Study shows Kentucky among highest in nation for rural women of childbearing age receiving Medicaid

By Melissa Patrick
Kentucky Health News

The U.S. Senate is considering a U.S. House-passed budget reconciliation bill to slash $700 billion in Medicaid funding over 10 years, and experts say, if passed, these cuts would put the health of mothers and infants in rural Kentucky at risk.

“Medicaid is a vital source of coverage for women of childbearing age across the U.S., but especially in rural communities and small towns, ” says a new report from the Georgetown University Center for Children and Families. “Financial pressures have resulted in a severe decline in the availability of obstetric services in these communities, putting the health of mothers and babies at risk. Medicaid coverage, including the Affordable Care Act’s Medicaid expansion, helps to ensure that women are healthy before, during and after pregnancy.”

The report found that Kentucky ranks third among states for the highest share of women of childbearing age (19 through 44 years old) covered by Medicaid, at 35%. Further, it finds that two Kentucky counties, Lee and Wolfe, are among 20 counties nationwide that have about half of their women of childbearing age covered by Medicaid. All of these aforementioned counties and states have expanded Medicaid through the Patient Protection and Affordable Care Act.

The report also points out that rural communities have already suffered hospital closures and that multiple studies show declines in access to obstetrical services in rural hospitals, noting that nationwide, nearly two-thirds of counties without a birthing facility or obstetrician are in rural areas.

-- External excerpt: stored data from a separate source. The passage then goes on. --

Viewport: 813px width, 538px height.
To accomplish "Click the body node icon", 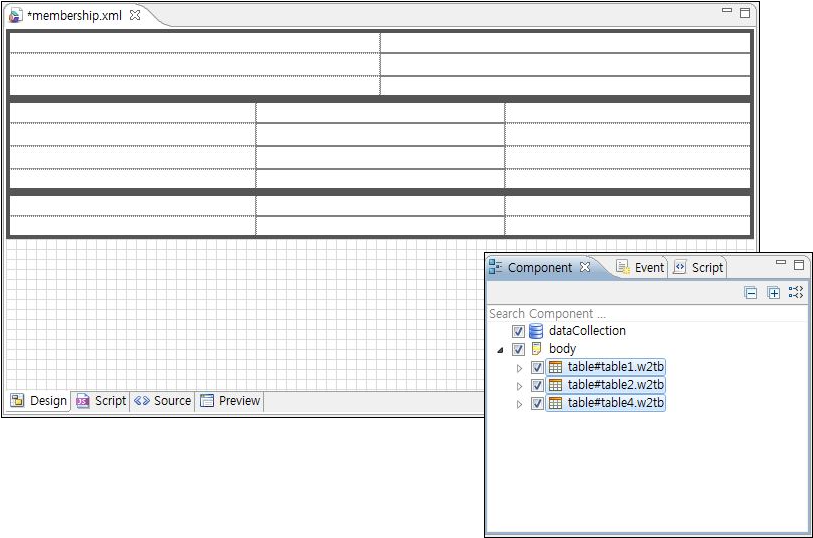I will coord(536,349).
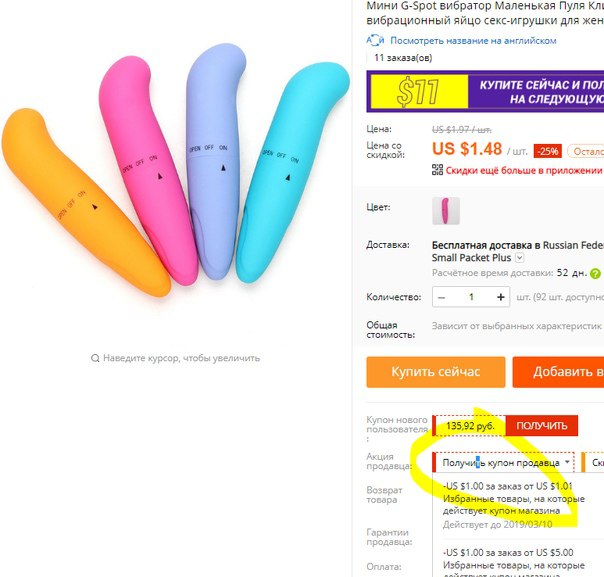Click the $11 promotional banner

pos(485,91)
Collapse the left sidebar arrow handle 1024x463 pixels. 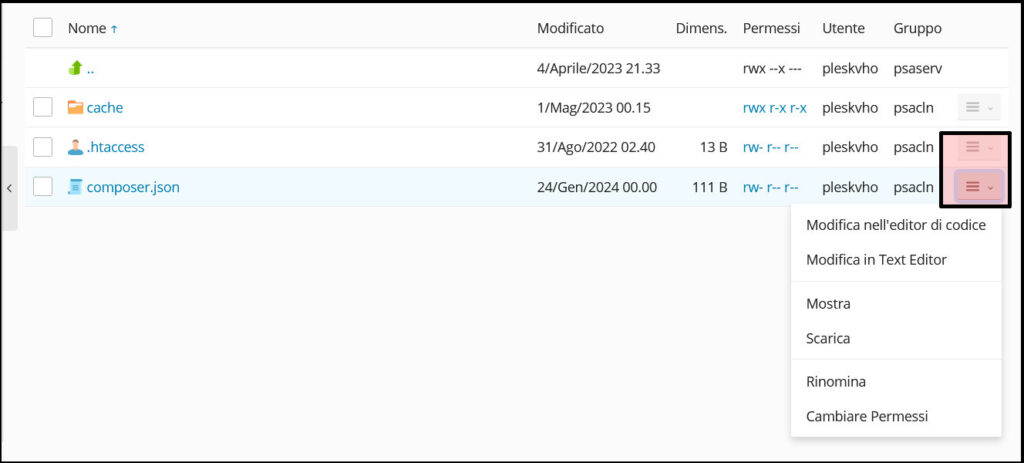[x=9, y=188]
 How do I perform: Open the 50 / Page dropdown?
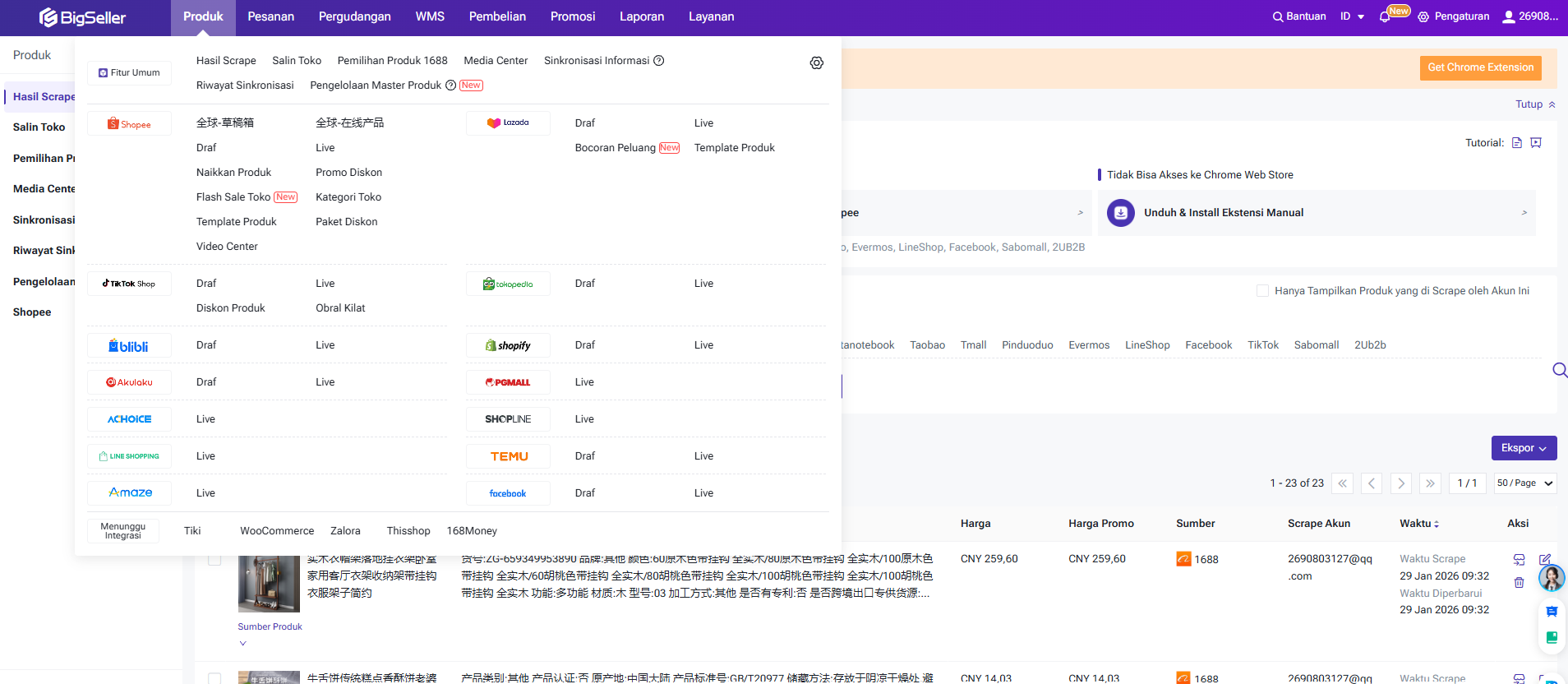point(1524,483)
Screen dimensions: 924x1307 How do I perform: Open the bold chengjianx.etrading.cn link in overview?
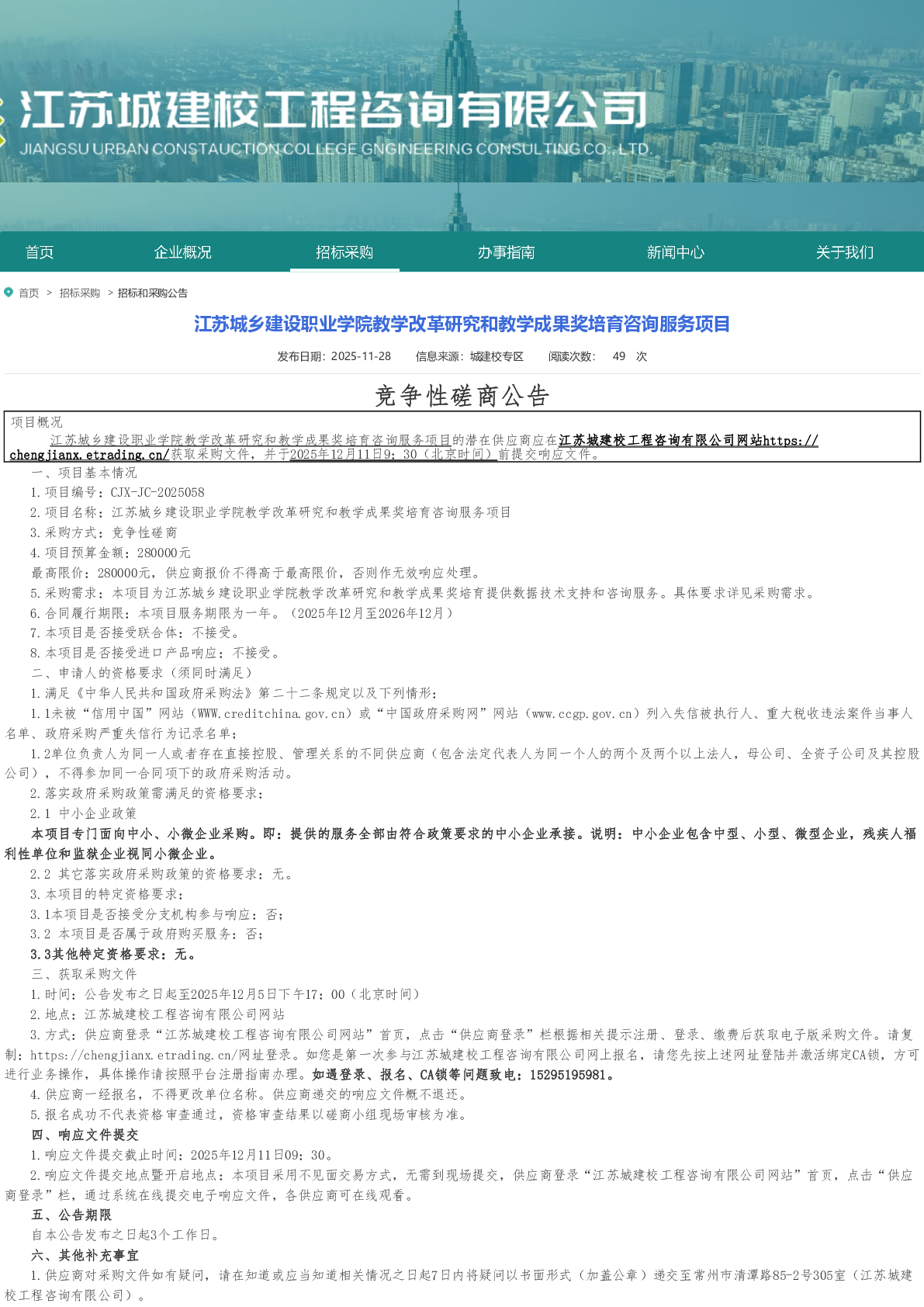[x=89, y=455]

“A lack of access to obstetrical services puts at risk the health of mothers and babies in rural communities and small towns, irrespective of the family’s coverage source,” says the report. “Medicaid covers almost half (47%) of births in rural areas and 40% in metro areas.”

Further, the report found that of the births in rural areas covered by Medicaid, 96% of them occur in hospitals, noting that: “Severe cuts to Medicaid would result in declining Medicaid revenues and increase uncompensated care costs for rural hospitals.”

Joan Alker, executive director of the center, told Nadia Ramlagan with Kentucky News Connection that losing rural hospitals affects all women, not just those on Medicaid.

“It doesn’t matter who their health insurer is. If they have private insurance, employer insurance, but there’s no facility, then they can’t safely give birth,” said Alker. “That’s why these issues are so consequential.”